O Teatro Amazonas perdeu, nesta terça-feira, um de seus maiores símbolos. Raimundo Nonato Pereira do Nascimento, conhecido com carinho por todos como “Seu Nonato”, faleceu aos 89 anos, deixando um legado de 52 anos de dedicação ao maior ícone da cultura do Amazonas.
O secretário de Estado de Cultura e Economia Criativa, Caio André, destacou a importância de seu Nonato na construção da história do Teatro Amazonas e ressalta que ele deixa um legado majestoso para o templo cultural e para a história do Amazonas.
“Hoje é com muita tristeza, que nós recebemos a notícia do falecimento do seu Nonato, este grande servidor da Secretaria de Cultura e Economia Criativa do Estado, principalmente do Teatro Amazonas.
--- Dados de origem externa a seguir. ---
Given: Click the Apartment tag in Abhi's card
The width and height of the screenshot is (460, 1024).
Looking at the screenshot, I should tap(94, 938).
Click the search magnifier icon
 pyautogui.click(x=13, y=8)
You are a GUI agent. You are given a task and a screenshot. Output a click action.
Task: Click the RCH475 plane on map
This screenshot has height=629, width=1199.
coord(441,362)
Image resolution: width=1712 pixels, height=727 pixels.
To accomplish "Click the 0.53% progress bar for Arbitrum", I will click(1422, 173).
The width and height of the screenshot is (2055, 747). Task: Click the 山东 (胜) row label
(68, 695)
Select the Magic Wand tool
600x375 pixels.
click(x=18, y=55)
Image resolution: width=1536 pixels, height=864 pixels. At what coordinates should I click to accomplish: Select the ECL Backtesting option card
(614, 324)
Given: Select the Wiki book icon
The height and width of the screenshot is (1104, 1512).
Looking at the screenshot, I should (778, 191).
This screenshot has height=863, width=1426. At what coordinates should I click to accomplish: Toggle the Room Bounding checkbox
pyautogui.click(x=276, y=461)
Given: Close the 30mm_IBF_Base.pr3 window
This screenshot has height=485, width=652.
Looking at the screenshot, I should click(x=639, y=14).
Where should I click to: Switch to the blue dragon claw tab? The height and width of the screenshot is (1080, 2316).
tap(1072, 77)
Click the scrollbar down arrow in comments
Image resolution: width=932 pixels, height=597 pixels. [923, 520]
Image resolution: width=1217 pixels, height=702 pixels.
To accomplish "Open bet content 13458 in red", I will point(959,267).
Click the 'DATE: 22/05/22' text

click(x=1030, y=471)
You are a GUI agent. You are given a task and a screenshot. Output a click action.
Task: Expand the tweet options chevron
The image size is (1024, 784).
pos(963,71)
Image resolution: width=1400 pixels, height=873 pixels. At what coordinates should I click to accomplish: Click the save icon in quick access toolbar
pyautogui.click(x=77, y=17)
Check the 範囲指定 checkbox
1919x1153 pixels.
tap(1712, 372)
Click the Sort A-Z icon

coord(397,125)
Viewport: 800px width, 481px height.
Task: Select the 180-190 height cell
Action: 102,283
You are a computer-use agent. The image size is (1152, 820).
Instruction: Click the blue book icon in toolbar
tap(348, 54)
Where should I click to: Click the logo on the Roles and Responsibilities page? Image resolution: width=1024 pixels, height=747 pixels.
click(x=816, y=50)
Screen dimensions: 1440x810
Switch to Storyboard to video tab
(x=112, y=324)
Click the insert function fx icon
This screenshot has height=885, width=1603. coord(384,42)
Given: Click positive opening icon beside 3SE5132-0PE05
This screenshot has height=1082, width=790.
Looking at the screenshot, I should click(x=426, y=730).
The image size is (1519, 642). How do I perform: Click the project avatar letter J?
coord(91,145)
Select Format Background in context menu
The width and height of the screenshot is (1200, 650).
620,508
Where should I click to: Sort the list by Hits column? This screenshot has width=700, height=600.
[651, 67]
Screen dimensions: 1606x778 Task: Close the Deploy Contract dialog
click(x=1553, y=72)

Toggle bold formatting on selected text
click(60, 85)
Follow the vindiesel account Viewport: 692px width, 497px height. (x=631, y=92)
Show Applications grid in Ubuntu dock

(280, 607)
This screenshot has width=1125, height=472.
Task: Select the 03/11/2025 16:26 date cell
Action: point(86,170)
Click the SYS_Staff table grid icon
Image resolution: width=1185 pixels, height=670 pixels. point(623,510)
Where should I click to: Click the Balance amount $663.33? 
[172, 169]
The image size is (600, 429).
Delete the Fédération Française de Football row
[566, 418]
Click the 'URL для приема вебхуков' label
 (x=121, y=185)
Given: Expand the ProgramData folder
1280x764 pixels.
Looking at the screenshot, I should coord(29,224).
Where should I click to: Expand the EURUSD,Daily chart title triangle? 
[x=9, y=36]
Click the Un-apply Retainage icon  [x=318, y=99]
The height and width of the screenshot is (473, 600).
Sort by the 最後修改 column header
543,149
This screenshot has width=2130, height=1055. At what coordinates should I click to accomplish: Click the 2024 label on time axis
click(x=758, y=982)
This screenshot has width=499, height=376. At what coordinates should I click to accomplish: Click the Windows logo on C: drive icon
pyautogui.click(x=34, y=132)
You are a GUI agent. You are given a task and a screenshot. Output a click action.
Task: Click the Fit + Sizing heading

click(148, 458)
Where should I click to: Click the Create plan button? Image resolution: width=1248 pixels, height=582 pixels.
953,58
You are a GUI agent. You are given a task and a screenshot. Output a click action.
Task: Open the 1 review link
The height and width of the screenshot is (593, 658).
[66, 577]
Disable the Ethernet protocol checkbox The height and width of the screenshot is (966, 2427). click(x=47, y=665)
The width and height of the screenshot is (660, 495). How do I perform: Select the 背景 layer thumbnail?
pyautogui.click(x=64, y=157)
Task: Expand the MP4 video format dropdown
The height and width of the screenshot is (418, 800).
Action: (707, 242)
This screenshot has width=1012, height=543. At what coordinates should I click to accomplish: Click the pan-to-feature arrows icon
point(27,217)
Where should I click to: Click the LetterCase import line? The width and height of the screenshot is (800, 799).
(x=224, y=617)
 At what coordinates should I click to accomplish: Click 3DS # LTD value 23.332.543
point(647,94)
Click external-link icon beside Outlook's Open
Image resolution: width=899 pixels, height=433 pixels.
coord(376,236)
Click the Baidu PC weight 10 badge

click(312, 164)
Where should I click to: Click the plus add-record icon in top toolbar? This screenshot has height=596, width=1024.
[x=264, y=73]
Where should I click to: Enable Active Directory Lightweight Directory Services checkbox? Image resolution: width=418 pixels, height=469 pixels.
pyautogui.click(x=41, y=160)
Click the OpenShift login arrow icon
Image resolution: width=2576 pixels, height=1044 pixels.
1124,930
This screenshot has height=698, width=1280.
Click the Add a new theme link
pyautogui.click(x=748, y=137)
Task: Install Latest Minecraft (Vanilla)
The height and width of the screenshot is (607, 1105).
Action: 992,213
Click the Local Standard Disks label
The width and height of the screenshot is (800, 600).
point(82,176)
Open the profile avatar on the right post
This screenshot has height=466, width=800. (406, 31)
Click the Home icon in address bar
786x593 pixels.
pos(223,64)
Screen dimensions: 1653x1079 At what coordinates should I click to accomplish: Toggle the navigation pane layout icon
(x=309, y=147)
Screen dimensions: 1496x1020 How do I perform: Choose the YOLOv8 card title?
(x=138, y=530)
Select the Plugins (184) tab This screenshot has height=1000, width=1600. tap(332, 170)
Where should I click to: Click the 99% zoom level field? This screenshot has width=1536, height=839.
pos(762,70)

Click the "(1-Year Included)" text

Uma figura icônica, que dedicou a sua vida à cultura do Estado, principalmente deste que é a nossa maior referência de espaço público cultural que é o Teatro Amazonas. E nós queremos aqui dizer à família e aos amigos que estamos dando a eles as nossas condolências, na certeza de que ele será recebido pelo nosso Pai, no céu, que tem com certeza um lugar guardado para ele”.
Filho de um ajudante de pedreiro e de uma lavadeira, Seu Nonato nasceu em 26 de fevereiro de 1935 e entrou para a história do Teatro Amazonas em 1973, quando foi contratado para trabalhar na reforma do edifício centenário. Começou como pedreiro, ajudando a recuperar a cúpula e assentando o piso de mármore do hall de entrada, que permanece firme até hoje. A partir dali, nunca mais se afastou.
Ao longo dos anos, assumiu diversos papéis dentro da casa: pedreiro, porteiro, bilheteiro, indicador, assistente técnico, agente administrativo e cenotécnico. Era, como diziam os colegas, um verdadeiro “coringa” do teatro. Mas seu lugar favorito sempre foi o palco. Era dali que dizia aprender todos os dias, com cada peça, cada ensaio, cada espetáculo.
Em 2019, esse amor e dedicação foram reconhecidos oficialmente durante a abertura do 22º Festival Amazonas de Ópera. Raimundo Nonato foi homenageado com uma placa que hoje repousa na galeria do Teatro, ao lado de artistas que marcaram a história da cultura amazonense.
Em 2021, sua trajetória virou artigo acadêmico, escrito por um doutorando da Universidade do Estado de Santa Catarina para a revista Luz em Cena. Intitulado “Raimundo Nonato: Um conhecimento técnico construído na prática e no amor ao Teatro Amazonas”, o texto registrou com sensibilidade o valor humano e cultural do trabalhador autodidata que conhecia cada fresta do prédio histórico.
Histórias não faltam para contar. Seu Nonato lembrava com orgulho o dia em que, ainda no início, foi chamado para substituir um colega apavorado diante de uma pedra de mármore. Fez o trabalho com tanta segurança e habilidade que seu patrão não pensou duas vezes antes de lhe oferecer um salário maior.
Também ficou marcado pela visita do então presidente João Figueiredo, nos anos 1980. Vestiram-no com um terno, colocaram-no na linha de frente, e ele acabou sendo o anfitrião do presidente da República. “Eu era o único preto no meio dos brancos. Quando ele me cumprimentou, fiquei muito feliz”, recordava, com brilho nos olhos.
Mais tarde, também testemunhou momentos tocantes, como a visita do então príncipe Charles, hoje rei do Reino Unido. Ele chegou no palco sorrindo, cantou, e abraçou as senhoras da limpeza, que estavam com as vassouras nas mãos.
Seu Nonato parte, mas deixa uma presença permanente nos corredores, nas coxias, nos camarins e na alma do Teatro Amazonas. Seu nome ecoa junto à sua voz mansa e firme, entre as paredes que ajudou a erguer, conservar e iluminar com sua humanidade.
Velório
O início da cerimônia está previsto para acontecer a partir das 10h30 desta terça-feira (03/06), no Teatro Amazonas. O sepultamento será às 10h de quarta-feira (04/06) no Cemitério Recando da Paz, no município de Iranduba, na região metropolitana de Manaus.